### [Work to be completed]
Lines from the line with "Screen dimensions: 1102x617" to the line with "Open the GRANSKA" in the entries below, and only those, must be output exactly, with both ends included.

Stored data
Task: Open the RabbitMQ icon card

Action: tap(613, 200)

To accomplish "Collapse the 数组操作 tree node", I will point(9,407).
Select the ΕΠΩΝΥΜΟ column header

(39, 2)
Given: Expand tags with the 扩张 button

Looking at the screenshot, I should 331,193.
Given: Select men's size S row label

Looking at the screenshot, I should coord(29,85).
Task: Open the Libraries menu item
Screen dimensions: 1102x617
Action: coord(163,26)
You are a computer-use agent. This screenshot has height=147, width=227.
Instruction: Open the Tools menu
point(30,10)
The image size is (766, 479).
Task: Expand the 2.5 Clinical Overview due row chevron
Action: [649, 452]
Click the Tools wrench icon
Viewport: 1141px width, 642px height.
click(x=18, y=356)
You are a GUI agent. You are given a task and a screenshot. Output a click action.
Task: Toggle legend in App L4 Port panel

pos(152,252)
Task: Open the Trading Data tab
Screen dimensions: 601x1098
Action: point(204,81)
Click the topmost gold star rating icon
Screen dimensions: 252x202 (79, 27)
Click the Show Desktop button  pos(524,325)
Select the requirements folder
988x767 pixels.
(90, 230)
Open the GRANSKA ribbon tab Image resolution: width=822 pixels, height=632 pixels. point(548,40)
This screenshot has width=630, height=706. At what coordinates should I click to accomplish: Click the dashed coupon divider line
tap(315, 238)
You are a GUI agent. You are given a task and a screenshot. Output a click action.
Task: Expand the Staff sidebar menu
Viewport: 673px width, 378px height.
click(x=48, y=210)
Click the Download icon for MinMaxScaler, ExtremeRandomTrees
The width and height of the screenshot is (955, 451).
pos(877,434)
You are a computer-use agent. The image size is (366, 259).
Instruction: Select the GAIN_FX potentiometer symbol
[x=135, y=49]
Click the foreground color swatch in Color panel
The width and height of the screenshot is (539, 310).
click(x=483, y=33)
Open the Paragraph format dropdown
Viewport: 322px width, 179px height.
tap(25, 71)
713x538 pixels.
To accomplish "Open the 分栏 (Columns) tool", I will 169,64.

### [Solution to this task]
Screen dimensions: 1102x617
Action: coord(163,26)
You are a computer-use agent. This screenshot has height=147, width=227.
Instruction: Open the Tools menu
point(30,10)
The image size is (766, 479).
Task: Expand the 2.5 Clinical Overview due row chevron
Action: [649, 452]
Click the Tools wrench icon
Viewport: 1141px width, 642px height.
click(x=18, y=356)
You are a GUI agent. You are given a task and a screenshot. Output a click action.
Task: Toggle legend in App L4 Port panel

pos(152,252)
Task: Open the Trading Data tab
Screen dimensions: 601x1098
Action: point(204,81)
Click the topmost gold star rating icon
Screen dimensions: 252x202 (79, 27)
Click the Show Desktop button  pos(524,325)
Select the requirements folder
988x767 pixels.
(90, 230)
Open the GRANSKA ribbon tab Image resolution: width=822 pixels, height=632 pixels. point(548,40)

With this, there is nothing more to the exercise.